The think tank welcomed the new system, which it said could see teachers earning up to £70,000 within five to eight years, compared with £52,000 in 12 years through the existing system.
But the researchers called for pay to be based on an evaluation of several measures, taking place over more than a year, to reduce volatility in results and to allow staff ot adjust to the new assessments.
Financial rewards should be delivered through increases in base salary rather than through bonuses, the report adds, and could create a stronger culture of professional development within teaching.
It could also attract more graduates to the career, Policy Exchange stated.
A survey of teachers for the report found that 89% want to be paid based on quality, rather than the time-based system.
Jonathan Simons, head of education at Policy Exchange, said: “We believe that performance-related pay is necessary in English schools, and… we think so much of the ideological opposition to the reforms is misguided.
“But we agree with the thoughtful teachers who support this in principle but are cautious about how it will be implemented. To see the benefits we need to have a carefully designed system that works properly and which is transparent and fair.”
A Department for Education spokesperson said: “Our performance-related pay reforms are designed so that good teachers can be paid more.”

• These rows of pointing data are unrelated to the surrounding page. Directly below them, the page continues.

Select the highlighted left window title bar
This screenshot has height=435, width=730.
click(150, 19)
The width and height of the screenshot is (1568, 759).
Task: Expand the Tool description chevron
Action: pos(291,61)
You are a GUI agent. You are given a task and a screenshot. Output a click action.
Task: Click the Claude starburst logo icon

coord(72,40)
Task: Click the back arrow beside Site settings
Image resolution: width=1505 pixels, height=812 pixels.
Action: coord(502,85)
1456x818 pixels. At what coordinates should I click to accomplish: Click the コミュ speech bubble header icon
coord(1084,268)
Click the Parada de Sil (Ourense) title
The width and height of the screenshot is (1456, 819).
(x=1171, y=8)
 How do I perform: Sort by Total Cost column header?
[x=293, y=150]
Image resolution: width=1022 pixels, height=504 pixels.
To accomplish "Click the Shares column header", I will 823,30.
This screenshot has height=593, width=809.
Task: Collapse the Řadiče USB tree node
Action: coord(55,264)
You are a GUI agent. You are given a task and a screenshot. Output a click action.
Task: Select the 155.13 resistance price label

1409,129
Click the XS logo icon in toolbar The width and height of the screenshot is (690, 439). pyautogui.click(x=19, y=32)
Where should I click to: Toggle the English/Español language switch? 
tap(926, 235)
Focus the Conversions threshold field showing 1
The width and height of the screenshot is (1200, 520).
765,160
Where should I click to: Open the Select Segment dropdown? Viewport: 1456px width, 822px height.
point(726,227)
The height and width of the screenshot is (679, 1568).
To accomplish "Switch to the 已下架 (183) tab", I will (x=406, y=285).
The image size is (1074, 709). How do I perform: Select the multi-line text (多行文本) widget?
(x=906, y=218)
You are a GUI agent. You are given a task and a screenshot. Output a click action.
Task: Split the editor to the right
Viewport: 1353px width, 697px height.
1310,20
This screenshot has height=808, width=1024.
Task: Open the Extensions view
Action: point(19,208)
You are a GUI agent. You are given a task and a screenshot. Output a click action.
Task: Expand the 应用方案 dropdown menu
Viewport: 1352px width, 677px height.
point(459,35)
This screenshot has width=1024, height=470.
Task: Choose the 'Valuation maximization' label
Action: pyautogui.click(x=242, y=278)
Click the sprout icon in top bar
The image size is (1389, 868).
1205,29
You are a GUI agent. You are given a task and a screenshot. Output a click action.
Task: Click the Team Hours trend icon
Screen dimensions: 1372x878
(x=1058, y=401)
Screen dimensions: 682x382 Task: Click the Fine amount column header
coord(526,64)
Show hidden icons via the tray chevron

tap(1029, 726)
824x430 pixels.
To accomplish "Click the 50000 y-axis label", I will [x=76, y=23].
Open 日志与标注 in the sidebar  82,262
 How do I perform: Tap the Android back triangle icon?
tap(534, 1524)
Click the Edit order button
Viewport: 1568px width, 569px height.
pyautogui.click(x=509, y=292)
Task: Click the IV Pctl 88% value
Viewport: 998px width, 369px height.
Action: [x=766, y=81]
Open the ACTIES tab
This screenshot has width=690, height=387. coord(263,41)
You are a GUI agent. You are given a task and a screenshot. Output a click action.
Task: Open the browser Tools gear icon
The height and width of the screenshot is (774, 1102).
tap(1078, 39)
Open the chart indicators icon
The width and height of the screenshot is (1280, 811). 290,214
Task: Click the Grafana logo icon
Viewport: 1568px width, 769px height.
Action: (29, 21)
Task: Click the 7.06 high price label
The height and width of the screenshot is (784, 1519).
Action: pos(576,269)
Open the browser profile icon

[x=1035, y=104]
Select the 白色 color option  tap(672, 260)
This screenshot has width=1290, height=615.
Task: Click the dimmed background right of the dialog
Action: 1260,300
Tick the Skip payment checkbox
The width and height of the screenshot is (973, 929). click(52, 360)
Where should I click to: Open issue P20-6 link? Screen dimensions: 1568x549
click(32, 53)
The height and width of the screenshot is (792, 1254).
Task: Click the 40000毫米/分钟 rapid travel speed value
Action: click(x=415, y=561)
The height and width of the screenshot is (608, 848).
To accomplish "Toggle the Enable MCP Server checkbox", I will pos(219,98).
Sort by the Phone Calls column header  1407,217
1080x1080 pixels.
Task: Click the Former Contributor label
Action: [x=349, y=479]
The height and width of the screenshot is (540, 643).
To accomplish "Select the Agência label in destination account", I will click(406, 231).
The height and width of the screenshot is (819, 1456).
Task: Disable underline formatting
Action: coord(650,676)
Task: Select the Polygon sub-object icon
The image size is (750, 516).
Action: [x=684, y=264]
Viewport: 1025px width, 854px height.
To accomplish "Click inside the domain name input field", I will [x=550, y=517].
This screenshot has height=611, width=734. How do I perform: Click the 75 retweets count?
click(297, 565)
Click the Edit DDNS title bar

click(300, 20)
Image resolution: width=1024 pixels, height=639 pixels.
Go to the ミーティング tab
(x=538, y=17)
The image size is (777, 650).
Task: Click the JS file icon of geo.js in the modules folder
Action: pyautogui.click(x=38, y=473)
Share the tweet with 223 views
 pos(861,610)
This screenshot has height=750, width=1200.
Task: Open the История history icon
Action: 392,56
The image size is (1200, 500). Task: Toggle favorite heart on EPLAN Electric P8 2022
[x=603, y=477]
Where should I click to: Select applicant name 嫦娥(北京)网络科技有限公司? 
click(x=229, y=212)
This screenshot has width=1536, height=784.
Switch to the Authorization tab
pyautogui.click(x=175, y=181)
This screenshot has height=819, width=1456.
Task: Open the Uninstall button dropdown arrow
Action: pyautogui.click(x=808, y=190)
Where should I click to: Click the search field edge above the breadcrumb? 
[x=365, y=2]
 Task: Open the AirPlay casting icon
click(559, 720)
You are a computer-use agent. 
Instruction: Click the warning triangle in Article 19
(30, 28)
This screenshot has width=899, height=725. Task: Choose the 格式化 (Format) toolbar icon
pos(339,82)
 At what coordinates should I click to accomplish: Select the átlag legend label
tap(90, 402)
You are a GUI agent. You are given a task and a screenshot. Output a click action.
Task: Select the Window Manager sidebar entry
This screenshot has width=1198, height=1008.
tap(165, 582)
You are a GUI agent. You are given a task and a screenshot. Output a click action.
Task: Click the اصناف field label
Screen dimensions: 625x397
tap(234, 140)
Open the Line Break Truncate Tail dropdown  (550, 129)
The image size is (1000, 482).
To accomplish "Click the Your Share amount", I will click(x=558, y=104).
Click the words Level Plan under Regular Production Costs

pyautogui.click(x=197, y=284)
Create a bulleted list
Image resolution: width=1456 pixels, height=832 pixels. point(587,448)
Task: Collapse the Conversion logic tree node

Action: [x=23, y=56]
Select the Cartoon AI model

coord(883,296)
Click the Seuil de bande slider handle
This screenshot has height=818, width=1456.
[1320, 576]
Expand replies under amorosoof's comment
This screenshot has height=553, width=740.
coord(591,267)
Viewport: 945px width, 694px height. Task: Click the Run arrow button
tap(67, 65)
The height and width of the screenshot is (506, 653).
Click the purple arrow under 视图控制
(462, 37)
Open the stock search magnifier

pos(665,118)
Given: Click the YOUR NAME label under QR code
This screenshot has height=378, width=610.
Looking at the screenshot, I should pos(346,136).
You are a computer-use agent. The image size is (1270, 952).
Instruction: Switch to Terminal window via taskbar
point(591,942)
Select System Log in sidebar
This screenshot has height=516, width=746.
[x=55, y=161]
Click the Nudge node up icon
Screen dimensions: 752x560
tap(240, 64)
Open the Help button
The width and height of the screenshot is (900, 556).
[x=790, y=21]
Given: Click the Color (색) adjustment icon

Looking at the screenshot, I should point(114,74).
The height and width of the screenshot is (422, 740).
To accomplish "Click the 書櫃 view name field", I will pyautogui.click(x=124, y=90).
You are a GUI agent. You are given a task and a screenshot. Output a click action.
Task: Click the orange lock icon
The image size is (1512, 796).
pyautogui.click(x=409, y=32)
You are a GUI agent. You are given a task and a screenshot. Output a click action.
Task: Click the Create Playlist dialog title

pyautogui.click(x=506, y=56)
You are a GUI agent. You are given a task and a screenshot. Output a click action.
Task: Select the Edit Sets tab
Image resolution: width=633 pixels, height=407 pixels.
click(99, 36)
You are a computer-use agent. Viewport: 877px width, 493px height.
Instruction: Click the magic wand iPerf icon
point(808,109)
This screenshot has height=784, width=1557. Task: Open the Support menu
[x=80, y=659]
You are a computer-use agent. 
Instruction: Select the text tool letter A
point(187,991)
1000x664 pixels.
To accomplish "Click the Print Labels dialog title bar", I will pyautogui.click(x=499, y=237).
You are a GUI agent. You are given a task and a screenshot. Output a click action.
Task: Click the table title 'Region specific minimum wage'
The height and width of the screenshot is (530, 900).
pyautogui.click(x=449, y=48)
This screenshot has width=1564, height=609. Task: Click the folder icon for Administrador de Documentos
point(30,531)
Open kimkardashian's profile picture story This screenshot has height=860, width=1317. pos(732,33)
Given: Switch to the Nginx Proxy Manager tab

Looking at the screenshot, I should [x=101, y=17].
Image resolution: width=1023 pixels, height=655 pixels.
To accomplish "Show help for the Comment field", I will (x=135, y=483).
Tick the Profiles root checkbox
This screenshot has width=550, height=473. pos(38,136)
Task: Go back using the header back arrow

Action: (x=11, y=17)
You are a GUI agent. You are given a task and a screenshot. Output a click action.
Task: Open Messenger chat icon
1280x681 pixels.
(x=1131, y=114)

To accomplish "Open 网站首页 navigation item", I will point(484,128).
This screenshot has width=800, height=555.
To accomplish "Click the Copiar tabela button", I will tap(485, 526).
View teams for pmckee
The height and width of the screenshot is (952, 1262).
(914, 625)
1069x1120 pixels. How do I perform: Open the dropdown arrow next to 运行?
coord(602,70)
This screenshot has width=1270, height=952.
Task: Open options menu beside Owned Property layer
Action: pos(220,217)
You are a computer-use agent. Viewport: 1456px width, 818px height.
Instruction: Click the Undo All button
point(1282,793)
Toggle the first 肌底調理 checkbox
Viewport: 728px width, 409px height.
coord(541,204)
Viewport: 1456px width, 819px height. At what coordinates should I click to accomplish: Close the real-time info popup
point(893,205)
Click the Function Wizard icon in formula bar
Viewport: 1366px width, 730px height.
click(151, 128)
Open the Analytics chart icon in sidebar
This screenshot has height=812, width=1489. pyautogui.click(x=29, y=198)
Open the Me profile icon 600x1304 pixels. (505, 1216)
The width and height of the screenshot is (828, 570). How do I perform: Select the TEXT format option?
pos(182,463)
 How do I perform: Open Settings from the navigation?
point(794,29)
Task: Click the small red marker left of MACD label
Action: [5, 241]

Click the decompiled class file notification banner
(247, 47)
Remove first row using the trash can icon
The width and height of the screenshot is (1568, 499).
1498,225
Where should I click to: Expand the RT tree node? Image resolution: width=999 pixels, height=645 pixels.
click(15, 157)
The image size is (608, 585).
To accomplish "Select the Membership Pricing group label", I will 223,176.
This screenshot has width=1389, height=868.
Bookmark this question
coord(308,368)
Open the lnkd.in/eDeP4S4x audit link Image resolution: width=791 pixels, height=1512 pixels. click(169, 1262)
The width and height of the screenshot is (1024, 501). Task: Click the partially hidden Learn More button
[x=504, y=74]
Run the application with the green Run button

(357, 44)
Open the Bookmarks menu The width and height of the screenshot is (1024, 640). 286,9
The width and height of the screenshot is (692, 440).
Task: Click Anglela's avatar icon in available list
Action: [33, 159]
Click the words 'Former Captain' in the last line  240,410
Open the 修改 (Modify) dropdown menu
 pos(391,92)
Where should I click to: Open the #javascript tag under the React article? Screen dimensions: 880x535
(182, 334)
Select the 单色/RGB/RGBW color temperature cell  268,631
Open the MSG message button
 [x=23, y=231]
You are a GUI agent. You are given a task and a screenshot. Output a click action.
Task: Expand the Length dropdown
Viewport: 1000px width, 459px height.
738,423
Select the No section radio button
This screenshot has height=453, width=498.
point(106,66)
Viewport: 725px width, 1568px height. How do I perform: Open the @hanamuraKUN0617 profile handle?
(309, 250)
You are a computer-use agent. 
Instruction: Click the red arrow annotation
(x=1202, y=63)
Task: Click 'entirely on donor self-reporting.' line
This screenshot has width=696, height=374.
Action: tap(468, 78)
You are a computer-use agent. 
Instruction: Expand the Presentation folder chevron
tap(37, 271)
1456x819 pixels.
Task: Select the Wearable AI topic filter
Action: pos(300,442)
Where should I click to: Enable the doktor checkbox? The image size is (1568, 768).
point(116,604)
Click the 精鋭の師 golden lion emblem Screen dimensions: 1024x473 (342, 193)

But unions have criticised the plans. Chris Keates, general secretary of NASUWT said: “Under the system imposed by the coalition, however hard a teacher works and however well they perform, there is no guarantee of any pay progression. In addition, under the new system, schools, not the secretary of state, determine their salary scales.
“As teachers have had their pay related to performance since 2003, it is perhaps not surprising that there is support among teachers for the principle. However, as an NASUWT survey of over 15,000 teachers demonstrated, what teachers do not support is the system recently imposed by the coalition government, which has replaced fairness, transparency and clear expectations with a system based on excessive managerial discretion and grace and favour, designed not to pay good teachers more, as the secretary of state claims, but to pay everybody less.”